Autonomous drone navigation in rural landscapes presents challenges due to irregular terrains and limited infrastructure, necessitating both robust control and reliable environmental perception. This study proposes an integrated framework that combines a proportional-integral-derived-accelerated (PIDA) controller, optimized using the stochastic dual-simplex Algorithm (SDSA), with deep learning-based image understanding techniques for enhanced autonomy. Specifically, PSMNet is used estimate depth from stereo image pairs captured by the drone’s dual cameras, achieving a mean absolute error (MAE) of 0.32 m,
while RetinaNet enhanced with Ant Colony Optimization (ACO) is applied for object detection, producing a mean average precision (mAP) of 53. 4%. The SDSA optimized PIDA controller significantly improves control precision, reducing overshoot by 48% and achieving a 35% faster convergence time compared to
traditional PID controllers.

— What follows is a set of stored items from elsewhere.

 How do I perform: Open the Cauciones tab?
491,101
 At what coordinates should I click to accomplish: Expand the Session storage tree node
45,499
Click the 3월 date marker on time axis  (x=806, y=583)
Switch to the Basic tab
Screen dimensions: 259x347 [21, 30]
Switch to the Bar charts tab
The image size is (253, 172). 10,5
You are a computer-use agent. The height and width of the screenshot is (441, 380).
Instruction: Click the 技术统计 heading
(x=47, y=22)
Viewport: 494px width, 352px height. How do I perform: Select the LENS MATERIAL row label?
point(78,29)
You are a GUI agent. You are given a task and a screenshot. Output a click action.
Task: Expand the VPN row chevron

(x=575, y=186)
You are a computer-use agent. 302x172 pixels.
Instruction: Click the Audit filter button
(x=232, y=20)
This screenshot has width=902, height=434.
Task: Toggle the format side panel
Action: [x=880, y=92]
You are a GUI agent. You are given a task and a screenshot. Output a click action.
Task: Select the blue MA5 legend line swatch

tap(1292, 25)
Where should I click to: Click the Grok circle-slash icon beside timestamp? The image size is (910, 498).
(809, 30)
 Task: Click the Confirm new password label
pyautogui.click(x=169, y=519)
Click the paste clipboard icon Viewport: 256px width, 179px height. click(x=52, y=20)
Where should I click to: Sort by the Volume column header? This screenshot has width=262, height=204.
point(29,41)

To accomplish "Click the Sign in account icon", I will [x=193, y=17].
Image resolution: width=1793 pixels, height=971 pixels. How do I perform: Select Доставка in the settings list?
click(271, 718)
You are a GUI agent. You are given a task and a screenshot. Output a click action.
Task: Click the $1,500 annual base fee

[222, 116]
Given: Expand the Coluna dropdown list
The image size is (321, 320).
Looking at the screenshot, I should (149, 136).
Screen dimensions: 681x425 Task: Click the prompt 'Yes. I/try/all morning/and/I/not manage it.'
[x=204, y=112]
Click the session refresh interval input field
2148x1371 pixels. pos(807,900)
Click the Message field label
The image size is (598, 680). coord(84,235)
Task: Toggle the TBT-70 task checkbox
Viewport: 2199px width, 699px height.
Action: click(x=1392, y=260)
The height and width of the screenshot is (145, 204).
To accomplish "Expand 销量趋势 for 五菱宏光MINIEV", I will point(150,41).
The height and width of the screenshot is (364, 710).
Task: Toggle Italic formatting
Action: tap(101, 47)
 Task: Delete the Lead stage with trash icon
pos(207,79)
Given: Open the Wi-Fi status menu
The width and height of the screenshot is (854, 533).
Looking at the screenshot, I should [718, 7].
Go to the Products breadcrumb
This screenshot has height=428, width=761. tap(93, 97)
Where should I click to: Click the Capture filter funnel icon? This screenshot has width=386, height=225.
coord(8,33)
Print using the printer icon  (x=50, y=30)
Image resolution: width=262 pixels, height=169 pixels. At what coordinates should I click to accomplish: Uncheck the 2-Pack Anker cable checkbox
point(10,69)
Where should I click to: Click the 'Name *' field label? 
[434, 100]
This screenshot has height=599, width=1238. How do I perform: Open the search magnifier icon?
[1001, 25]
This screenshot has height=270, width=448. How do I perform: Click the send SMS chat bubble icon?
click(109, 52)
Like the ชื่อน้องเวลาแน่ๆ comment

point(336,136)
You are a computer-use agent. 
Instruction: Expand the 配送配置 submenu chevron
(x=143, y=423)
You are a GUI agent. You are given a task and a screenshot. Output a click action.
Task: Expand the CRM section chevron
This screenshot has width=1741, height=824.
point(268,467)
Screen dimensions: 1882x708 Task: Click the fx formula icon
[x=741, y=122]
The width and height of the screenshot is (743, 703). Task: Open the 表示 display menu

Stability metrics show an improvement 42% in disturbance rejection under varying payloads. Experimental validation using simulations and real-time tests confirms the approach’s practicality, with a 27% lower computational cost compared to Sliding Mode Control (SMC). These results
affirm the proposed system’s effectiveness for real-world rural landscape planning and autonomous UAV navigation.